### WHAT THE EXERCISE ASKS
If a line in the records below contains the word "back", copy it out.

### DATASET RECORDS
- - -
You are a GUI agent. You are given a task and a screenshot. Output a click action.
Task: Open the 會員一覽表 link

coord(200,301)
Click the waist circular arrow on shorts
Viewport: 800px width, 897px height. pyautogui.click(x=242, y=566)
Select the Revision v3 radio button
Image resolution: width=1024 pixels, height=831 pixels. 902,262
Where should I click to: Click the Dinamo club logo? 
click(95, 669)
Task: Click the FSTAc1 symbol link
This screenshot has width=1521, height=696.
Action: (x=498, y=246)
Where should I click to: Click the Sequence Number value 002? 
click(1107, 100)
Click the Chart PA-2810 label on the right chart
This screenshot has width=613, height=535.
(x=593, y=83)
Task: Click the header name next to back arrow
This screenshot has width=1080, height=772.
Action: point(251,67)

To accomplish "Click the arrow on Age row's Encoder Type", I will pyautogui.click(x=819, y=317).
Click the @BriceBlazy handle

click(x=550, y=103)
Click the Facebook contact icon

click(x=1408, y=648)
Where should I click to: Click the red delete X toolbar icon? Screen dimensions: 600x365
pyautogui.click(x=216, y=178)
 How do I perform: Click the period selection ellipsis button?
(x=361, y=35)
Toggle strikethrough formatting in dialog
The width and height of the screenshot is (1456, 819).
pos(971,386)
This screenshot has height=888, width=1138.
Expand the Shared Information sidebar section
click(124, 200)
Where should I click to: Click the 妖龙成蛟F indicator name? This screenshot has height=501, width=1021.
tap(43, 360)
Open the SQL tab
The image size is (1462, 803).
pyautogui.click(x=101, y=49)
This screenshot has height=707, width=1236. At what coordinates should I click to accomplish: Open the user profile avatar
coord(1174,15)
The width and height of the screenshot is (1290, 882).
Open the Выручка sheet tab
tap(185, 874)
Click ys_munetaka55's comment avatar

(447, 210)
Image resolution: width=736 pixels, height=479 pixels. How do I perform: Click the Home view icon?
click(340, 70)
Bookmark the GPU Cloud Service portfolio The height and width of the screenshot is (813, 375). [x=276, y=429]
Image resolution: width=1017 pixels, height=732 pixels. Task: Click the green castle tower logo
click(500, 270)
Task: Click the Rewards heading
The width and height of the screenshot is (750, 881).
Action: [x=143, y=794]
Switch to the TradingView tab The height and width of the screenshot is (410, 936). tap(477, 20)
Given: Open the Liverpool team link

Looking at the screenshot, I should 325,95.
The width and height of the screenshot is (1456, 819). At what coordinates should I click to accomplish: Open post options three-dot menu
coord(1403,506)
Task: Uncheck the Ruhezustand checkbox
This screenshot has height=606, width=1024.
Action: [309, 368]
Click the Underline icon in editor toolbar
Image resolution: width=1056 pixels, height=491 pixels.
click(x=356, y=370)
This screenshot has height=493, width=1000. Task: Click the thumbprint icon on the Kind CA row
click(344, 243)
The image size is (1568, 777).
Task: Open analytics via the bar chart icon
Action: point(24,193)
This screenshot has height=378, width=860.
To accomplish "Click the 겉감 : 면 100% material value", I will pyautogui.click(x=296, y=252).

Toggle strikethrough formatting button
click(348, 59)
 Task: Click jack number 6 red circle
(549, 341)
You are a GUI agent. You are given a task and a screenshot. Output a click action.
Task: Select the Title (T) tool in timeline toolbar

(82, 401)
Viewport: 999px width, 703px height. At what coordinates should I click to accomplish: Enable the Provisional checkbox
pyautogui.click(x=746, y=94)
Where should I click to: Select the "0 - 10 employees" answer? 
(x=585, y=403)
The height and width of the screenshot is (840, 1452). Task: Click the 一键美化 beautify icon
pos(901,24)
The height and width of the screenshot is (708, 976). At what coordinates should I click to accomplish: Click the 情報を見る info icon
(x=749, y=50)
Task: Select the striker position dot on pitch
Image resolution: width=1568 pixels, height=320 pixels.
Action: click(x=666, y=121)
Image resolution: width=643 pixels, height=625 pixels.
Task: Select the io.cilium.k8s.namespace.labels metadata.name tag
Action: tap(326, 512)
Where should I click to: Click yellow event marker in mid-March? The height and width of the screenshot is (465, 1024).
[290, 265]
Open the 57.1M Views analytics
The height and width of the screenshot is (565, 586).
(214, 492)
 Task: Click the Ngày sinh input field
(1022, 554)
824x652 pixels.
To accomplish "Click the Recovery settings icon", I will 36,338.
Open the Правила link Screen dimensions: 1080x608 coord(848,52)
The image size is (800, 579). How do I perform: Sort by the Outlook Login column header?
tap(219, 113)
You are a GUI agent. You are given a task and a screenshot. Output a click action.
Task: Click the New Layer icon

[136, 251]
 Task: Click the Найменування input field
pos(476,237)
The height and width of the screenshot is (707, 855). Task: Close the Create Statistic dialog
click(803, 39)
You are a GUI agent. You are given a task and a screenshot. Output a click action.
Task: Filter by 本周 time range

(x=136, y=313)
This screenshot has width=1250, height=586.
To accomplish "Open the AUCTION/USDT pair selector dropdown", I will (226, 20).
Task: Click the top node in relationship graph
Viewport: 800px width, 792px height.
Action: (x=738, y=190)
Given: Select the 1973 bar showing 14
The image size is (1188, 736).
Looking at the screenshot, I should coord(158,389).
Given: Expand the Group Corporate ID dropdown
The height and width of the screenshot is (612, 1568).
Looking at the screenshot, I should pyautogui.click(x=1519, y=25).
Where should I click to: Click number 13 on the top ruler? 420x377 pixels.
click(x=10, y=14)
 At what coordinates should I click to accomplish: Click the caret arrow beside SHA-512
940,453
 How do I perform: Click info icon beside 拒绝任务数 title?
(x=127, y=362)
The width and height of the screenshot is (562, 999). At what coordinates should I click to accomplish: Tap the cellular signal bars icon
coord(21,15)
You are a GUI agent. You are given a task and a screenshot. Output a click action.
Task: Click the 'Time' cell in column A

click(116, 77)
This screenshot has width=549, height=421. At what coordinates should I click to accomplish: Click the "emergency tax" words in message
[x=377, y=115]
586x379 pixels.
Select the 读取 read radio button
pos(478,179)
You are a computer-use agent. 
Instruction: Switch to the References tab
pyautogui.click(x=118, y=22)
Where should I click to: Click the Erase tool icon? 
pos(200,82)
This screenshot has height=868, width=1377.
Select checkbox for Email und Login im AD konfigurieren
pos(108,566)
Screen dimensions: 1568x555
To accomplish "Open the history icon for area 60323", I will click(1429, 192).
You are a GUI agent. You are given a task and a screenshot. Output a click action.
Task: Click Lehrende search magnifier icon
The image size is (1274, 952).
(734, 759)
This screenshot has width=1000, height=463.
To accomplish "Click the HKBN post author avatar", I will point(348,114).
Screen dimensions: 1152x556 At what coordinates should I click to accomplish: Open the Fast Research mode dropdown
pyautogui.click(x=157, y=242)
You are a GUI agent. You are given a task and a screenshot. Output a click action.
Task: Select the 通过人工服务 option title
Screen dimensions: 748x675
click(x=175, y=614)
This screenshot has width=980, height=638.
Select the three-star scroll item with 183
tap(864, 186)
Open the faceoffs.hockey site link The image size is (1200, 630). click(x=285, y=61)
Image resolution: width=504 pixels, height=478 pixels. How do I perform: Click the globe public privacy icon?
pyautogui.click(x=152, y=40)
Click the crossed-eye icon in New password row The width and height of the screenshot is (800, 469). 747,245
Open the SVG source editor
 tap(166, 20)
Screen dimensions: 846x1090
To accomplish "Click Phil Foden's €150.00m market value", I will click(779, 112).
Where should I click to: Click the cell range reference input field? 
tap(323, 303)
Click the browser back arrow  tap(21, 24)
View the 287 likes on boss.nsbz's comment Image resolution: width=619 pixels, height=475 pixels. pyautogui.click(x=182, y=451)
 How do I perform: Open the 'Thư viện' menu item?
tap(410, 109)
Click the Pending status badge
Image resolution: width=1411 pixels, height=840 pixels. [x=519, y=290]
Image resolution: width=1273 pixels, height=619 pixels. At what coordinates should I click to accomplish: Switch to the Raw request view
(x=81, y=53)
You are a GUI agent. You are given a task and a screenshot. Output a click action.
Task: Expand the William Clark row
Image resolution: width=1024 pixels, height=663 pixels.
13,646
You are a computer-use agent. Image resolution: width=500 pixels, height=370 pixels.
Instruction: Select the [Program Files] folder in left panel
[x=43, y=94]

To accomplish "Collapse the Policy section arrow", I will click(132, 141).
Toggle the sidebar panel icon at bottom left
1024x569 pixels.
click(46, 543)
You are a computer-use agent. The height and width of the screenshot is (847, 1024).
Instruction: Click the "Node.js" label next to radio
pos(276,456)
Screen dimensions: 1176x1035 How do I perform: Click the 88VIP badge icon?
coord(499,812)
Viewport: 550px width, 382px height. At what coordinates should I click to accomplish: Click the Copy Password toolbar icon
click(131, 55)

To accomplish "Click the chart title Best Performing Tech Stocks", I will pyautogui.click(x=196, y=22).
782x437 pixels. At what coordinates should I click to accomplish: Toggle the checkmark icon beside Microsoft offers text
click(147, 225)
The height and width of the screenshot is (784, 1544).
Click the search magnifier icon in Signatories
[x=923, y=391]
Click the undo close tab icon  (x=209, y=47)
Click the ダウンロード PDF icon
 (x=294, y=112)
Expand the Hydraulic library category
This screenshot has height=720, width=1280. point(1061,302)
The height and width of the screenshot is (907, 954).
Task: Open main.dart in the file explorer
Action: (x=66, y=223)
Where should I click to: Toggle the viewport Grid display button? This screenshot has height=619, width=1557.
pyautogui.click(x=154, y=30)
- - -
### EXPECTED ANSWER
Task: Click the header name next to back arrow
Click the browser back arrow  tap(21, 24)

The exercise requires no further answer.